▶ REQUIRED WORK
Please report every line from the material that contains the word "agent".

*** Opening SOURCE INFORMATION ***

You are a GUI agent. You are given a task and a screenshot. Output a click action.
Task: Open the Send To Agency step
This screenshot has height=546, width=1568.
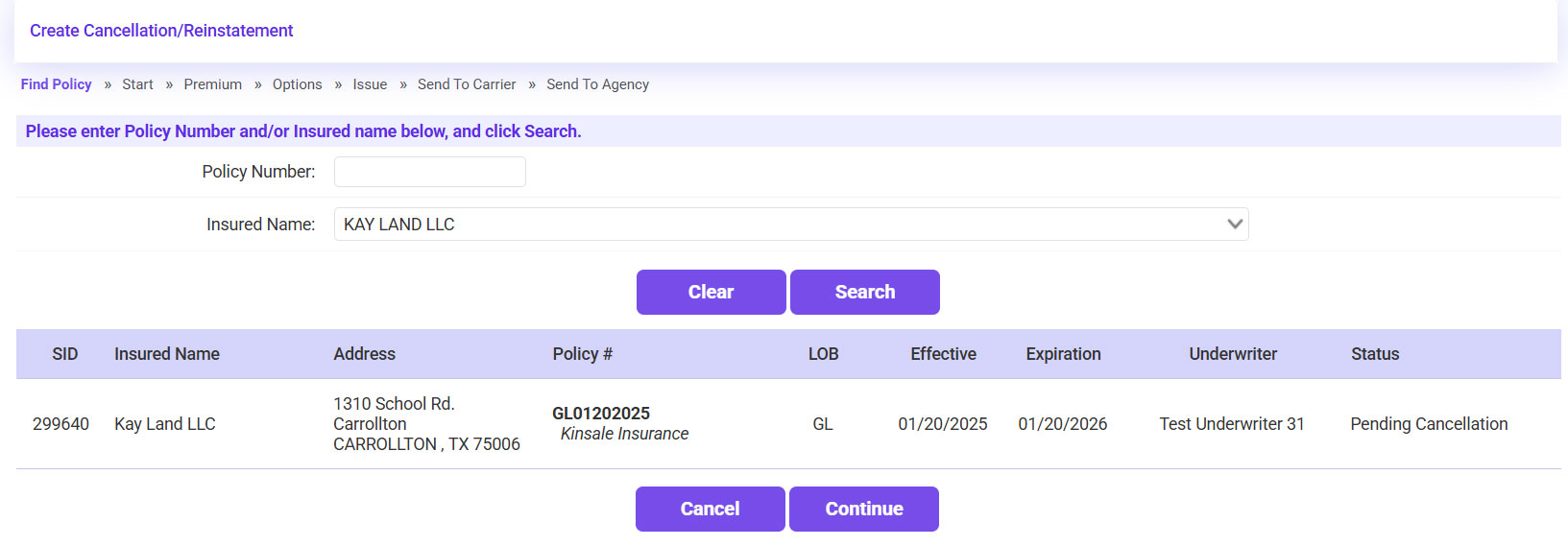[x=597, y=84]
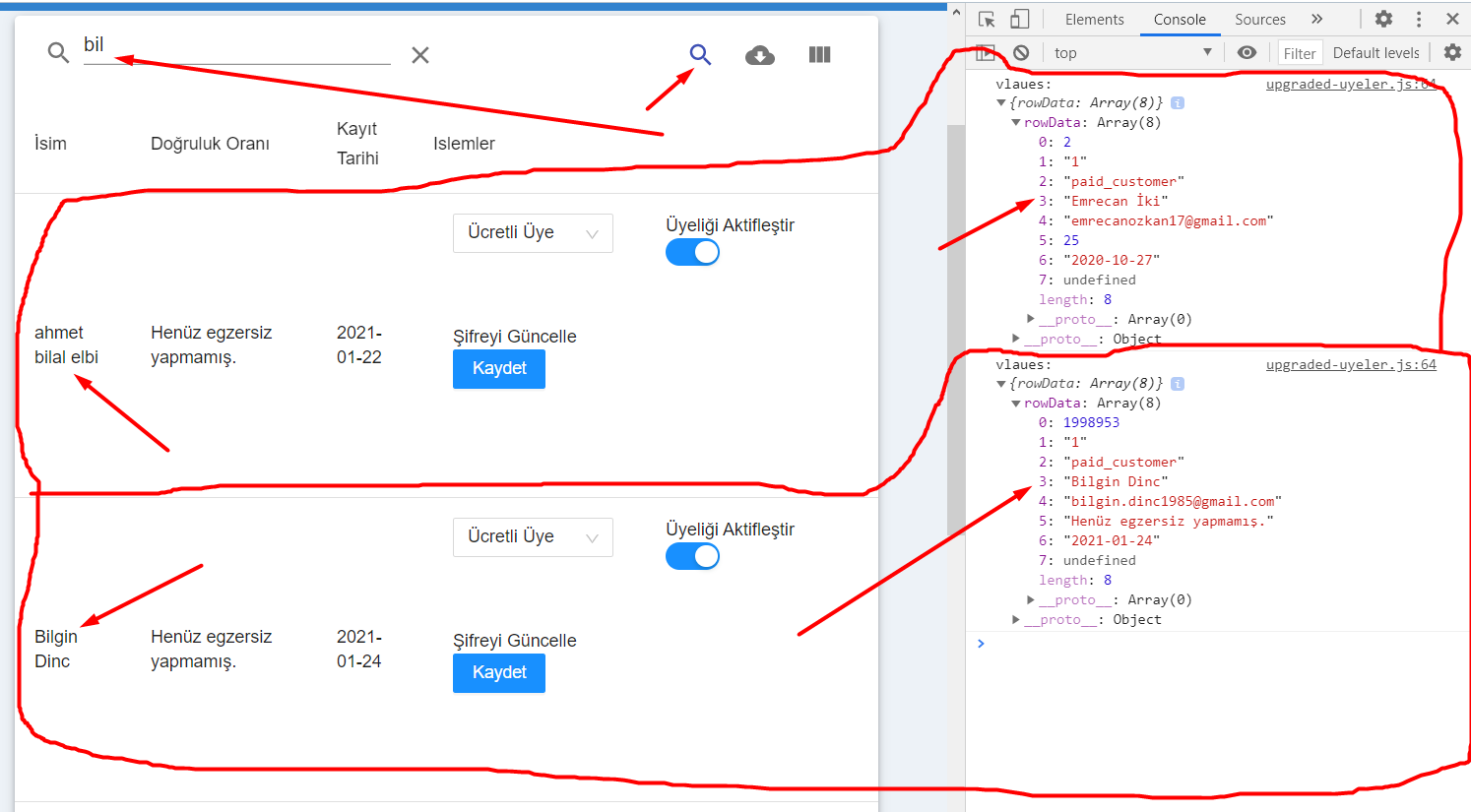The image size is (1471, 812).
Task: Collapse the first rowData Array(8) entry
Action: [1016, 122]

*** Closing SOURCE INFORMATION ***
*** Opening SOURCE INFORMATION ***

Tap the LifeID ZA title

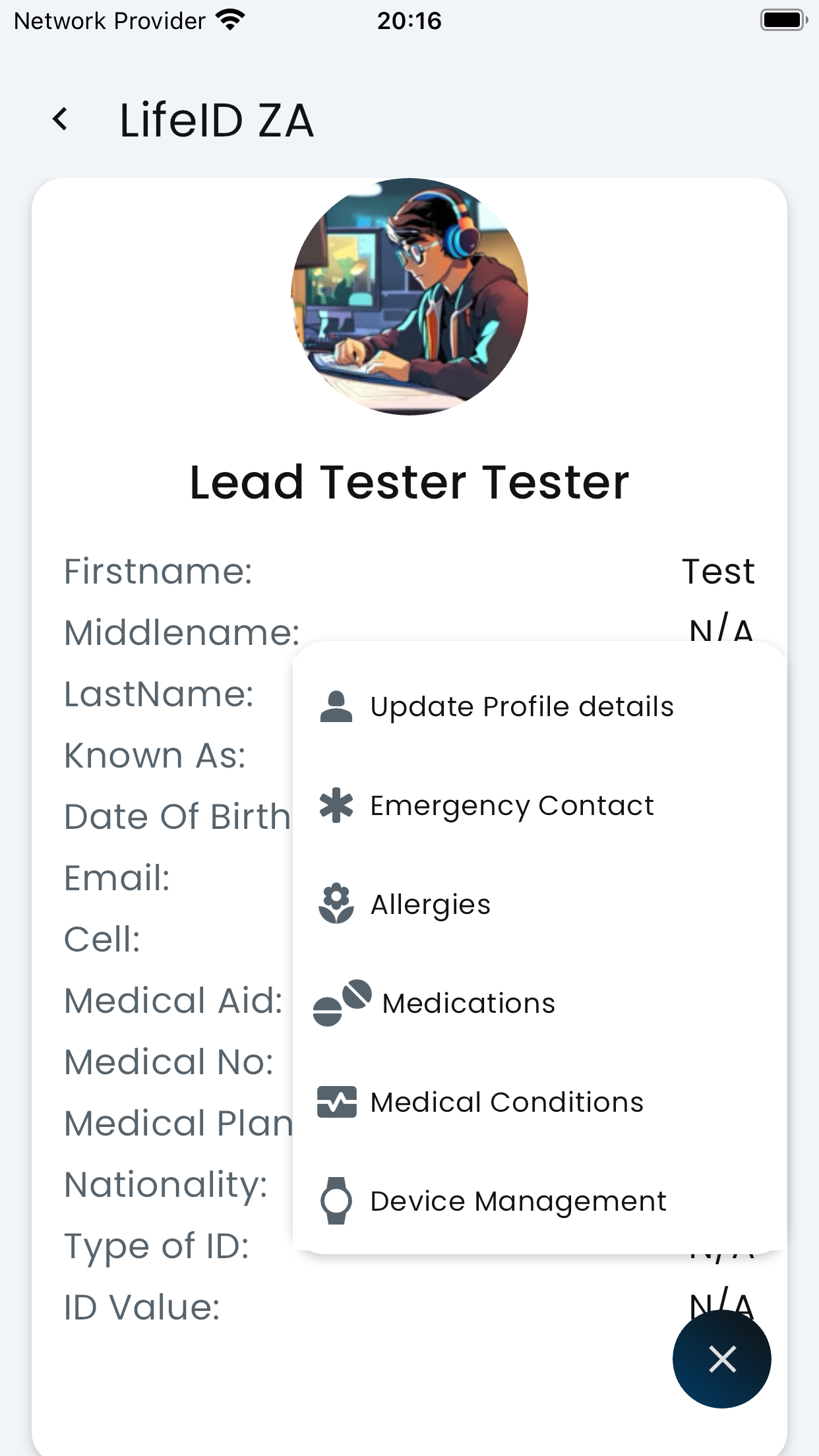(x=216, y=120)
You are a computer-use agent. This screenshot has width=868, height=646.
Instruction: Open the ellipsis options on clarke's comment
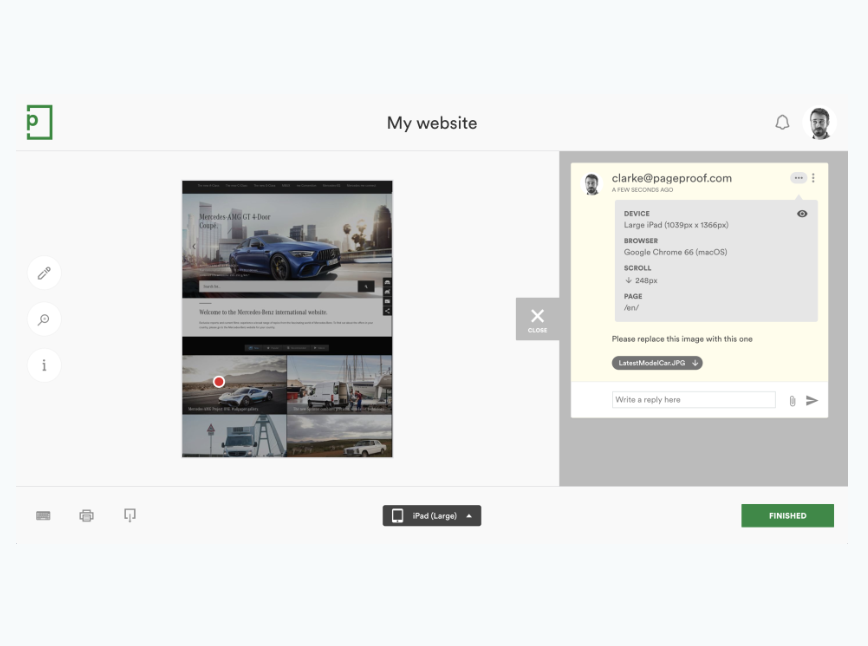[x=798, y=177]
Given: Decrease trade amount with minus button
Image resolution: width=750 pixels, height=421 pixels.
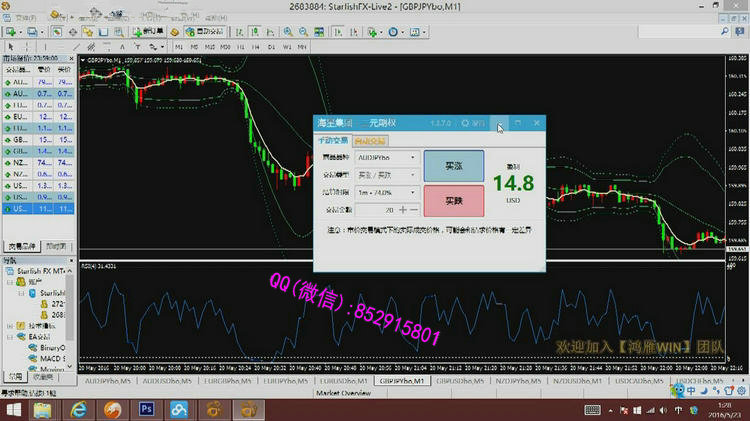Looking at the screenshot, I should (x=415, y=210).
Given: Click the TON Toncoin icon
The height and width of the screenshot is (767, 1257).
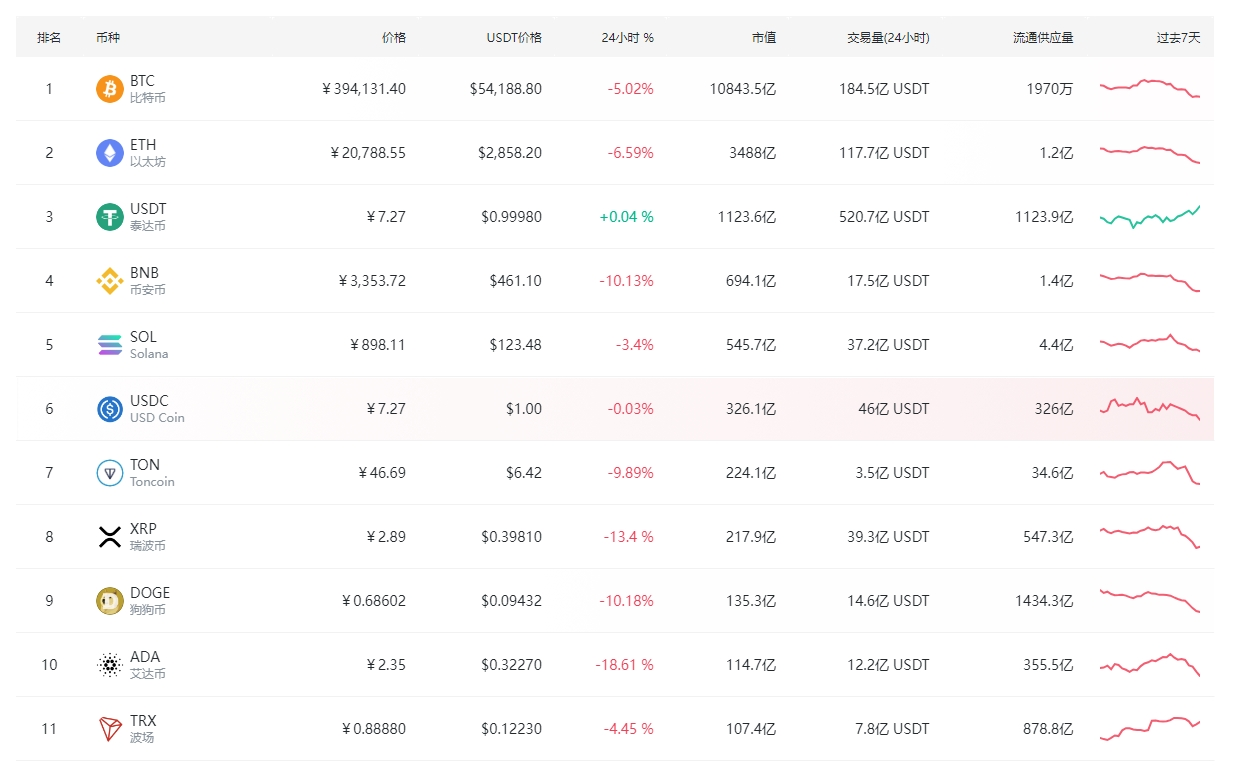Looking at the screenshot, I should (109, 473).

*** Closing SOURCE INFORMATION ***

▶ ANSWER AREA
You are a GUI agent. You are given a task and a screenshot. Output a click action.
You are a computer-use agent. This screenshot has width=868, height=646.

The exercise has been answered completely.